**YOUR GOAL**
The answer should hold only the line with "Teknoloji (36, 123)" and each line after it through the last line of the material, exactly.

**RECORDS SUPPLIED**
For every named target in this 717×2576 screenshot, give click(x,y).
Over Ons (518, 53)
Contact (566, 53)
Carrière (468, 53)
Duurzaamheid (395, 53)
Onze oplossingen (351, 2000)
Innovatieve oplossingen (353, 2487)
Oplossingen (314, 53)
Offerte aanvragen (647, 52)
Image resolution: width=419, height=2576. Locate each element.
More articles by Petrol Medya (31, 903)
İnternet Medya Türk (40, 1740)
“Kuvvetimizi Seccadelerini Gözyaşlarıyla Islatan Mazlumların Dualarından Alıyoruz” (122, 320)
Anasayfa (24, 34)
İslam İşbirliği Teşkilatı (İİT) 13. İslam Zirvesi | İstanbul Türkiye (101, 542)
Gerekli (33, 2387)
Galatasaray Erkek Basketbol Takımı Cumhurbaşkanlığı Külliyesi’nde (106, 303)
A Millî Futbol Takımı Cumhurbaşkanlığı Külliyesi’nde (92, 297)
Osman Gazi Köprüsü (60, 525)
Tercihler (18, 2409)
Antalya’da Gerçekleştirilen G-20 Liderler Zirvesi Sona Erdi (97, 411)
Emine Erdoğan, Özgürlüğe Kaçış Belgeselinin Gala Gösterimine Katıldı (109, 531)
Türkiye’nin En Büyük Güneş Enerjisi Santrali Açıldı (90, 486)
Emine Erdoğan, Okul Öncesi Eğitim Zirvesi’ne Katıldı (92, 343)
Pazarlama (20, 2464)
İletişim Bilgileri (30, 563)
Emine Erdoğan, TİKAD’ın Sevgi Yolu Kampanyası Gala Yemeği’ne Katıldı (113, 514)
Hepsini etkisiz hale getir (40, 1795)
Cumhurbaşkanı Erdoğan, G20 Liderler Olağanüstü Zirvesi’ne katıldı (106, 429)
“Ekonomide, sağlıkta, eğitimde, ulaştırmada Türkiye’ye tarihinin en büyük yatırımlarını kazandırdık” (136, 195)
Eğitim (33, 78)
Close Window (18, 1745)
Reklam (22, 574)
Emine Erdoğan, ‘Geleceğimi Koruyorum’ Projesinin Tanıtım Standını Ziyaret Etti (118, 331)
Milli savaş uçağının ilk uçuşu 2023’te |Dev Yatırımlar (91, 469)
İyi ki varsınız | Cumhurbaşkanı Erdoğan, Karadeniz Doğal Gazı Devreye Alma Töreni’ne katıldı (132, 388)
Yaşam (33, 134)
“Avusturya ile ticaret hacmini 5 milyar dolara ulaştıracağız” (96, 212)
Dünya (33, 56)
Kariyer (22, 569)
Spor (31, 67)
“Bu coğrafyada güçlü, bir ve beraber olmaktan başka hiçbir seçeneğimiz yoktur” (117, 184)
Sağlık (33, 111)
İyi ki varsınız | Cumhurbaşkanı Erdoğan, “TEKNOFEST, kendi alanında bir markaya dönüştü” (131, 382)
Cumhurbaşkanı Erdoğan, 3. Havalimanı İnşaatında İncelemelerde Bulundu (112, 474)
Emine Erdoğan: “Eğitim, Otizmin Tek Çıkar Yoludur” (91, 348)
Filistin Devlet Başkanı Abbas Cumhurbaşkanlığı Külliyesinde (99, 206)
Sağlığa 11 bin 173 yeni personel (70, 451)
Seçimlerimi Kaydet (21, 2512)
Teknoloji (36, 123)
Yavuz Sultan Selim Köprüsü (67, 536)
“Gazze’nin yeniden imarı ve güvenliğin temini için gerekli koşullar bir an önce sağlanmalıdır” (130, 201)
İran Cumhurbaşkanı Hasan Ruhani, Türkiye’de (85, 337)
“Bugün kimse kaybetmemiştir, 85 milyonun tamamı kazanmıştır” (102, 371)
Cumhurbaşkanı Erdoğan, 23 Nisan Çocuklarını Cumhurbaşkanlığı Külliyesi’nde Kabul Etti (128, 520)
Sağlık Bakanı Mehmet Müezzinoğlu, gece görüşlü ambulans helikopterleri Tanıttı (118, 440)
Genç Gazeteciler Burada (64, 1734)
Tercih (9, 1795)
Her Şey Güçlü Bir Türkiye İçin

**ANSWER AREA**
Teknoloji (36, 123)
Yavuz Sultan Selim Köprüsü (67, 536)
“Gazze’nin yeniden imarı ve güvenliğin temini için gerekli koşullar bir an önce sağlanmalıdır” (130, 201)
İran Cumhurbaşkanı Hasan Ruhani, Türkiye’de (85, 337)
“Bugün kimse kaybetmemiştir, 85 milyonun tamamı kazanmıştır” (102, 371)
Cumhurbaşkanı Erdoğan, 23 Nisan Çocuklarını Cumhurbaşkanlığı Külliyesi’nde Kabul Etti (128, 520)
Sağlık Bakanı Mehmet Müezzinoğlu, gece görüşlü ambulans helikopterleri Tanıttı (118, 440)
Genç Gazeteciler Burada (64, 1734)
Tercih (9, 1795)
Her Şey Güçlü Bir Türkiye İçin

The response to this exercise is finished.